I’ve always been something of a fretter, but I’m taking it to new heights this year. I seem to be turning phobic. Of storms.
Living in Kansas, storms are a reasonable thing to fear. This year, especially, has been one of the deadliest and most unpredictable on weather record. But phobias aren’t reasonable fears. They take a reasonable fear and step it into unreasonable territory. When I can’t leave my house because there’s a 20% chance of a thunderstorm that might turn into a severe thunderstorm that might turn into a severe thunderstorm outbreak that might turn into a deadly tornadic event, never mind that there isn’t a cloud in the sky or within 60 miles of the city…well, that’s a phobia.
I like Adrian Monk. I don’t want to be him.
Trouble is, I haven’t been able to figure out how to stop it. I know it’s unreasonable, but that doesn’t keep my heart from seizing up when I listen to the 7 day forecast. Or my stomach from trying to turn my last meal into diamonds. Or the tossing and turning into the wee hours of the morning, every pore straining to sense the first breath of a nonexistent clap of thunder.
I’ve prayed. I’ve asked friends and family to pray for me. I’ve “put my house in order,” so to speak with all the emergency preparations I can imagine. But the fact is, I’m not in control. That’s really what it comes down to. I can’t control the weather. I can’t control God. I can’t control much of anything. Not even my fear.
I told God recently I can’t live like this. I won’t be a recluse, cowering in her basement. I can’t go night after night awake and shaking in the dark. I can’t do it.
He’s going to have to step up.
Being God, He has. Today, while begging Him for answers, I read this passage in 2 Corinthians:
“He (God) comforts us in all our afflictions, so that we may be able to comfort those who are in any kind of affliction, through the comfort we ourselves receive from God. For as the sufferings of Christ overflow to us, so our comfort overflows through Christ. If we are afflicted, it is for your comfort and salvation; if we are comforted, it is for your comfort, which is experienced in the endurance of the same sufferings that we suffer.” 2 Cor. 1:4-6 HSCB
I wanted to know what I’m supposed to learn from my fear. I wanted to know why God wasn’t giving me that “peace that passes understanding.” I wanted to know why I had to suffer through this silly, irrational nonsense when I know better.

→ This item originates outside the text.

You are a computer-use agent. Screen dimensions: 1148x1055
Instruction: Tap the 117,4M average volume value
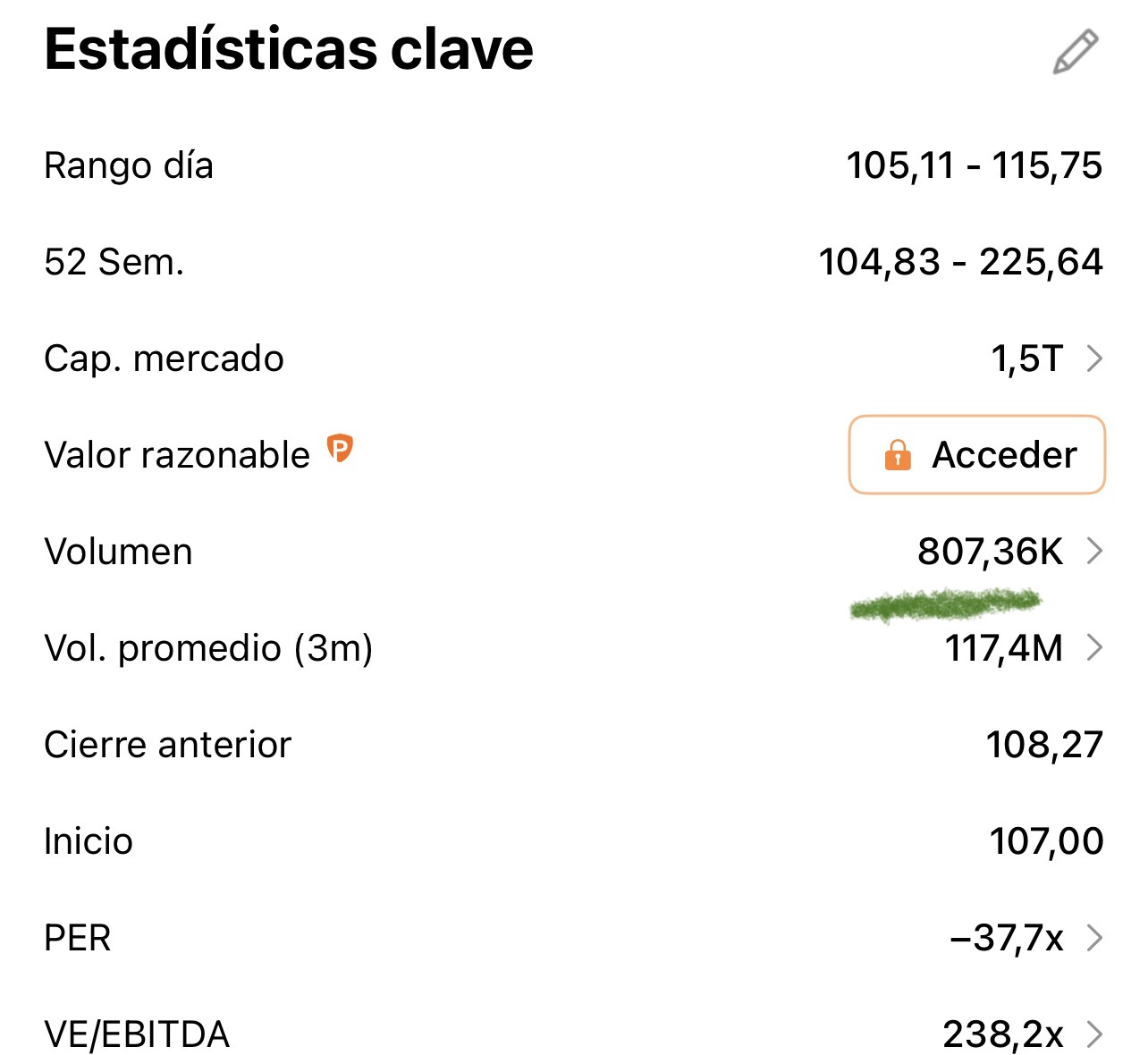coord(1004,647)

For once, it isn’t all about me. I think God is allowing me to feel this so I can understand and comfort others who feel it, too (not about storms, necessarily, but you can be phobic and obsessive about all kinds of things. The fear is the connecting factor, not the trigger). So they can see me struggle without cursing God. So they can see that instant answers don’t always come, but perseverance leads to blessing. “His faithfulness is my shield and rampart. ” Psa 91: 4b
If that’s true, I may have to suffer through my feelings of fear for a while. I may have to continue deep breathing exercises and exercising every time I feel that adrenaline rush (I figure if that horrible consequence doesn’t stop my brain from releasing adrenaline, nothing will). I don’t know how long, but at least now, I may know just a little bit of why.
I don’t presume to believe this is the entire reason. God is far more complex than that. This may, however, be one reason, and it’s a reason that has started helping me make it through.
Here’s the irony. Remember that quote from above? From the guy who’d been there, done that, and now ministers to other? Yeah, the answer was staring me in the face the whole time.
I just couldn’t see it past the fear.
Even as I write this, the weather radio has blared another tornado watch, the first of many for this week, they say. I will covet whatever prayers you see fit to offer on my behalf and on behalf of all of us who must weather these storms, both physical and emotional.
May the peace of God, which passes all understanding, guard your hearts and minds in Christ Jesus.